Rather than hanging customers out to dry with crippled smart features and slowly degrading hardware, Google should instead provide the public with the “complete source code” behind its Nest Thermostats, said Denver Gingerich, the Director of Compliance at the Software Freedom Conservancy.
In developing its thermostat, Nest used software under the GNU Gerneral Public License (GPL), an agreement that requires the company to provide its source code in exchange for use of the free software.
“Nest chose to use software with a built-in right to repair in its thermostats,” said Gingerich, SFC’s Director of Compliance. “But they took those rights away when they locked down the Nest devices and failed to provide the complete source code for Linux, one of those software projects. Owners should already have the right to update and fix their devices as they desire.”
In addition to the Nest and Xbox bounties, Fulu currently offers an $11,000 bounty for disabling ads on Samsung Family Hub Refrigerators and slightly more than $10,00 for a one-time modification to the hardware or firmware of a GE Refrigerator to disable DRM features that restrict the use of third party water filters. A similar bounty is offered for coders who create a one time modification for the Molekule Air Pro or Air Mini+ that enables the use of third party air filters with the Molecule app, or another app capable of interfacing with the filter and fulfilling the same features.
While the bounties are likely to draw interest and attention, they may not be easy to share with the broader device owner community. That’s because terms of the Digital Millennium Copyright Act (DMCA) a 1998 law intended to prevent piracy includes Sec. 1201, which outlaws the circumvention of “technological protection measures.”

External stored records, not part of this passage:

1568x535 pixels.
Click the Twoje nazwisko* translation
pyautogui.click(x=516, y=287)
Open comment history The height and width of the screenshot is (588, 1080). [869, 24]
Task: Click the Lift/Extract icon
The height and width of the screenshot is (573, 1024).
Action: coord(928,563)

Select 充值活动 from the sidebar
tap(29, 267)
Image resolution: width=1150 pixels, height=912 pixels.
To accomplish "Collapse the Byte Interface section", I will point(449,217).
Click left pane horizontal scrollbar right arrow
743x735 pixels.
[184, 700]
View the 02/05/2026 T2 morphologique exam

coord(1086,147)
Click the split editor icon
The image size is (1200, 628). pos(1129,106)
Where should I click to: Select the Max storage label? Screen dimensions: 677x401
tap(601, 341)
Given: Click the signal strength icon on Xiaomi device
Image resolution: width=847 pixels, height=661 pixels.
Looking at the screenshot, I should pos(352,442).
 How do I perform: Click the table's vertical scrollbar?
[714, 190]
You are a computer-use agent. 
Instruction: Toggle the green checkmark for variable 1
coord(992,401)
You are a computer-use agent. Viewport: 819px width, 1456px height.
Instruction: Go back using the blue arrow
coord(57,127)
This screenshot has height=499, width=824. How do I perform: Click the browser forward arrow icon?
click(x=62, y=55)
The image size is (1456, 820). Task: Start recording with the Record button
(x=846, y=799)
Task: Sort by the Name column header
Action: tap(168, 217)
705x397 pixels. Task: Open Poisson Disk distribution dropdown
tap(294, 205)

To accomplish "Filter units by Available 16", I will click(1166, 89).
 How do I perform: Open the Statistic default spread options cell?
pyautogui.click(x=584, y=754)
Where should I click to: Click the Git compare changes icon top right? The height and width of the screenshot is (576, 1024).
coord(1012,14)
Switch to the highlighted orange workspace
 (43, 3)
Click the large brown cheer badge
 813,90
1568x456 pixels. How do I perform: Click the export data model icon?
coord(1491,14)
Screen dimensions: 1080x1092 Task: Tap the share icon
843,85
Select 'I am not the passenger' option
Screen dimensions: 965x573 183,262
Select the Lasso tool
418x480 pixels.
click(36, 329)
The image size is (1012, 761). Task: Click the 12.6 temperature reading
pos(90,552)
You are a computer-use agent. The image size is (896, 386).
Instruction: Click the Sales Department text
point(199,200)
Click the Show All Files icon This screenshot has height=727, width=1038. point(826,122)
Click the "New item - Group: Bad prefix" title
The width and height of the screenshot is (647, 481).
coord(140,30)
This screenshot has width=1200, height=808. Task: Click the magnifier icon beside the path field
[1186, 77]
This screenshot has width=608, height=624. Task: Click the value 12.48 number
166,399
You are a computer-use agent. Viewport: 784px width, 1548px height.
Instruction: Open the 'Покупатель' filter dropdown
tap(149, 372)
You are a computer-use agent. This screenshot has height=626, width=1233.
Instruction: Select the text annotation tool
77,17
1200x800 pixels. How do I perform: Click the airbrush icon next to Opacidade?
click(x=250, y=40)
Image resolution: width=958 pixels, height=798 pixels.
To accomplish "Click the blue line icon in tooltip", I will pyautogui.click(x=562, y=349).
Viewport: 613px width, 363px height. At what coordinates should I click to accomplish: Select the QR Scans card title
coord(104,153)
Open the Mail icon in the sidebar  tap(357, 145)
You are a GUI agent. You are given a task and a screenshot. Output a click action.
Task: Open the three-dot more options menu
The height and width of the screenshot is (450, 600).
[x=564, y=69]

While numerous exemptions have been since been granted for purposes of repair, security research and maintenance, the tinkerers and innovators who develop repair alternatives to manufacturers’ locked-down methods are prohibited from making them available to the public. That prevents third-party tools from entering the market - an outcome that may not have been imagined at the time the law was passed
“Technology has changed a lot in the 27 years since Congress passed the DMCA,” said O’Reilly in a statement. “Sec. 1201 is in clear need of a revamp. It’s due time that lawmakers recognized the thing that’s obsolete here is not anyone’s device — it’s the law.”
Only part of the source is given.